The bottom line? Like my friend the new dad, we’re not unhappy about the image most folks have of United Way. We just want everyone to know that it’s not the WHOLE picture. And we definitely want everyone to know that we welcome them. In fact we NEED them to join us in making good news!
-- Mary Kinney, United Way
I had the privilege of hearing Angela Braly, CEO of WellPoint, speak to a leadership group within that company today and I was moved by the poem she shared. She said that one of the mentors early in her career shared this poem with her as a way to stay focused on what is important in life and in leadership. Enjoy!

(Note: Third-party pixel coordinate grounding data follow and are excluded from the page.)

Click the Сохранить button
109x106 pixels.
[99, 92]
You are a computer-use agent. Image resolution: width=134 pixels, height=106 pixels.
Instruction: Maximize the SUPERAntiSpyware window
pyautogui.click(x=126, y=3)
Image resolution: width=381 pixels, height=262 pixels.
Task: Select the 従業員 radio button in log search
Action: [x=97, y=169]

-- Lucy Downton, United Way
The Dash Poem
by Linda Ellis
I read of a man who stood to speak
At the funeral of a friend
He referred to the dates on her tombstone
From the beginning to the end
He noted that first came her date of her birth
And spoke the following date with tears,
But he said what mattered most of all
Was the dash between those years
For that dash represents all the time
That she spent alive on earth.
And now only those who loved her
Know what that little line is worth.
For it matters not how much we own;
The cars, the house, the cash,
What matters is how we live and love
And how we spend our dash.
So think about this long and hard.
Are there things you’d like to change?
For you never know how much time is left,
That can still be rearranged.
If we could just slow down enough
To consider what’s true and real
And always try to understand
The way other people feel.
And be less quick to anger,
And show appreciation more
And love the people in our lives
Like we’ve never loved before.
If we treat each other with respect,
And more often wear a smile
Remembering that this special dash
Might only last a little while.
So, when your eulogy is being read
With your life’s actions to rehash
Would you be proud of the things they say
About how you spent your dash?
With schoolwork, video games, TV and the Internet competing for a kid’s attention these days, I figured it was going to take something or someone pretty spectacular to make the students at Francis Parker School #56 take notice. Enter Colts players Ramon Humber (#59) and Cody Glenn (#52). The two were visiting as part of the Colts Community Tuesday program and United Way of Central Indiana’s ReadUP tutoring program. Students gave the players a hearty welcome, chanting, “WE LOVE THE COLTS!” over and over as Humber and Glenn entered the gymnasium.
The two read aloud Family Huddle, a new children’s book about Archie, Peyton and Eli Manning. They then turned to the audience for some questions, which ranged from, “Have you ever broken a leg?” (Yikes!) to “How many games have you won?” (7 and 0, baby!)
After the Q & A, the ReadUP students had the opportunity to meet with Humber and Glenn in the library for some photo opps and an autograph session. They also talked more about school and why reading is so important. At one point, the kids were going around the room, saying what they wanted to be when they grew up. Aside from athletes, there were a few doctors, lawyers and teachers – all very respectable professions. But one boy really stood out to me when he raised his hand and said he wanted to be an author. (Yay! Working in communications, that’s something I love to hear.) He even ran to his locker and brought back a book he had written. I was so impressed! Not only did he write The Lost Continent, but he illustrated it, too.
To his delight, Humber and Glenn signed the book, then the boy put it on the shelf for the other students to read. I was smiling ear-to-ear at this point. You see, I’m a newbie at United Way. I just started last week and had no idea the number of people, both children and adults, who are touched by our programs and agencies. It truly is amazing to see the amount of work that goes into the success of programs like ReadUP and those, like this boy, who have clearly been positively affected by it. It makes me very proud to be a part of such a wonderful organization.
I didn’t get a chance to ask the boy’s name before I left. But something tells me that one day, I’m going to be at Borders or Barnes and Noble and see him signing his bestseller. Heck, there might even be some Colts players in line to get their copy.